* _Problem A_
Rewrite the Covid-19 knowledge brief from "Despite newly reinvigorated" to "and equitable future.", replacing each "pandemic" with "health crisis".
* _Problem B_
According to the Covid-19 knowledge brief, what was the dominant form of knowledge throughout the pandemic?
* _Problem C_
Pick up the Covid-19 knowledge brief after its final sentence and carry it forward.

* _Source document_
________

Credit: ‘Jordan COVID-19 Testing Lab’ by USAID U.S. Agency for International Development via Flickr (CC BY-NC 2.0 DEED)

Key Issue Brief

Data, knowledge and information

This briefing summarises key issues identified by Covid Collective partners and academic literature around data, knowledge and information in the context of the Covid-19 pandemic response and recovery, and a sustainable, equitable future.


Key Issues

Diverse knowledge is critical to effective, equitable response and recovery

Despite newly reinvigorated and widely embraced calls for ‘evidence-based decision-making’ and lessons from previous global health crises, expert generated epidemiological, public health and biomedical knowledge was the dominant form of knowledge throughout the Covid-19 pandemic.

A lot of data and evidence already exists

Although social knowledge has been largely marginalised in the pandemic, particularly in the early days, much data has been generated as researchers, civil society, governments and others mobilised to generate it. However, key challenges stood – and continue to stand – in the way of existing knowledge being utilised for a more equitable (and effective) Covid-19 response and a sustainable and equitable future.

________

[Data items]
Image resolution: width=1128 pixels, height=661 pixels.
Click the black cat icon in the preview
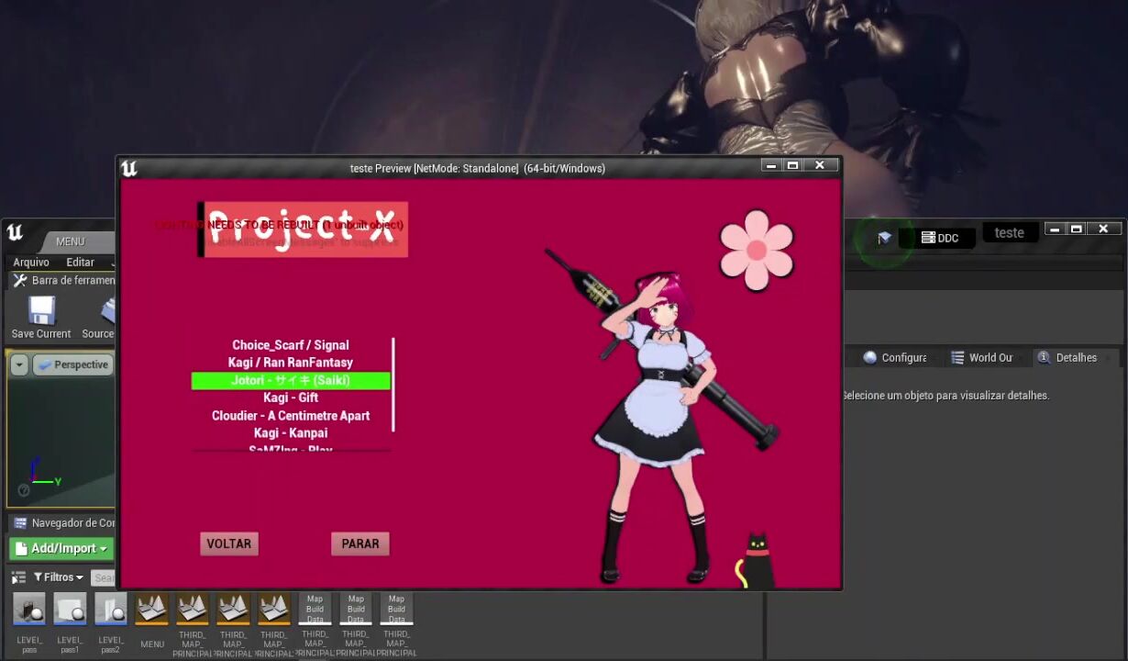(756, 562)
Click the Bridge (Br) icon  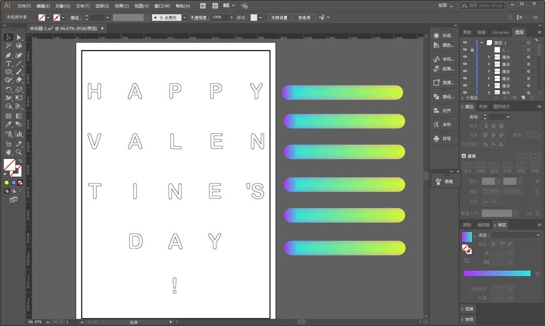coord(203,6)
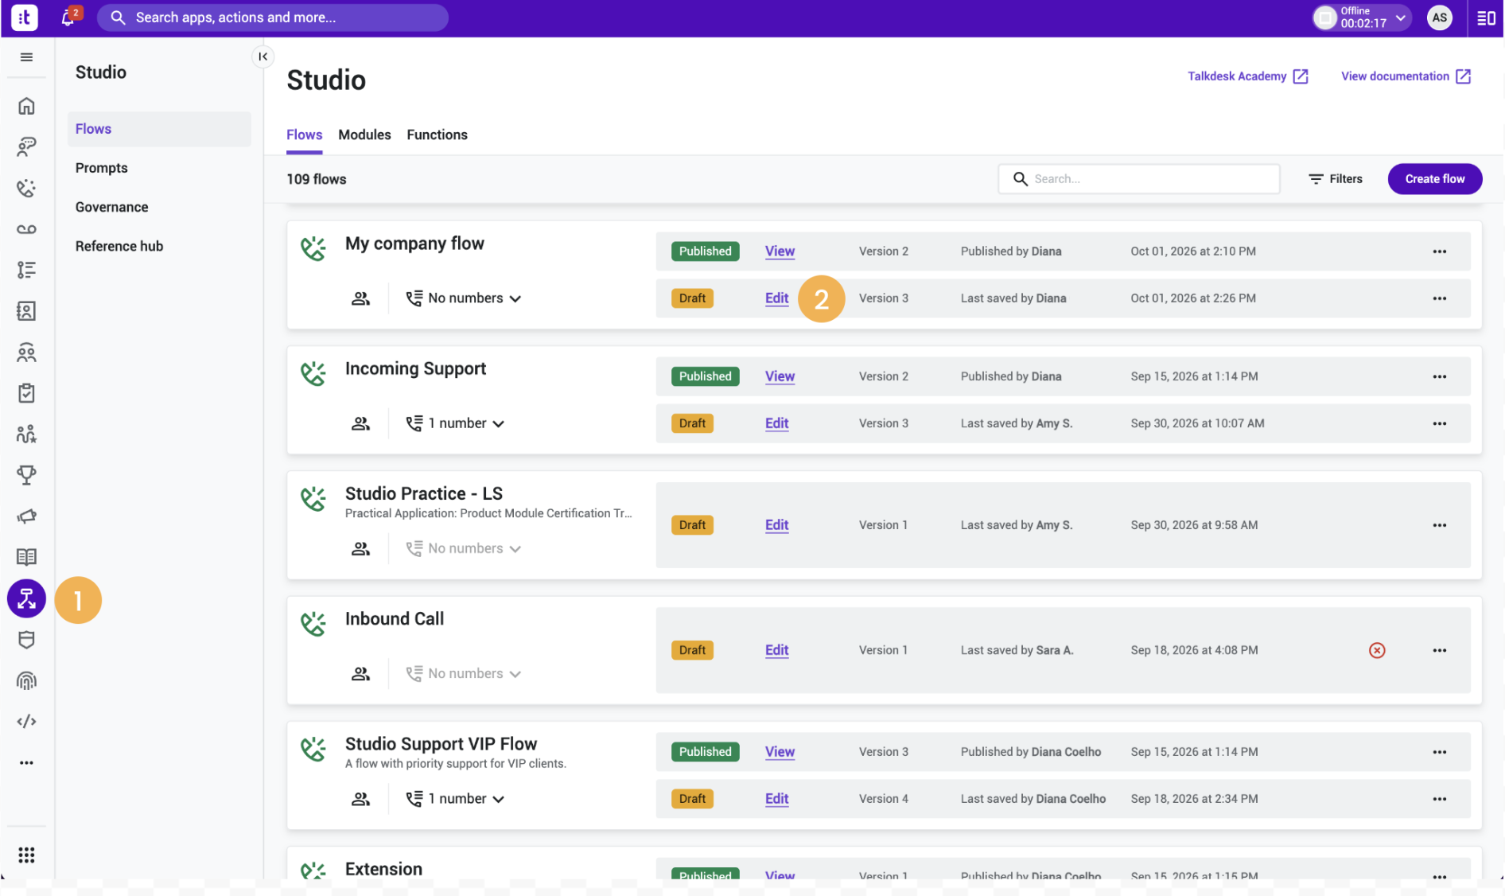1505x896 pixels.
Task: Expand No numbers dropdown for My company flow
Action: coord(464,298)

________

* _Answer A_
Despite newly reinvigorated and widely embraced calls for ‘evidence-based decision-making’ and lessons from previous global health crises, expert generated epidemiological, public health and biomedical knowledge was the dominant form of knowledge throughout the Covid-19 health crisis.

A lot of data and evidence already exists

Although social knowledge has been largely marginalised in the health crisis, particularly in the early days, much data has been generated as researchers, civil society, governments and others mobilised to generate it. However, key challenges stood – and continue to stand – in the way of existing knowledge being utilised for a more equitable (and effective) Covid-19 response and a sustainable and equitable future.

* _Answer B_
Expert-generated epidemiological, public health and biomedical knowledge.

* _Answer C_
Knowledge gaps persist on vulnerable groups

While it is important for stakeholders to join up efforts to make better use of existing data, there remain major knowledge gaps. This is the case on a global scale, as well as on national and local scales, particularly in relation to the lived experiences, challenges, priorities, perspectives and capacities of vulnerable groups.

Ethics of data collection and knowledge production

Informed consent, dignity, rights, privacy and inclusion – including the direct involvement and leadership of local people – are central issues to knowledge creation.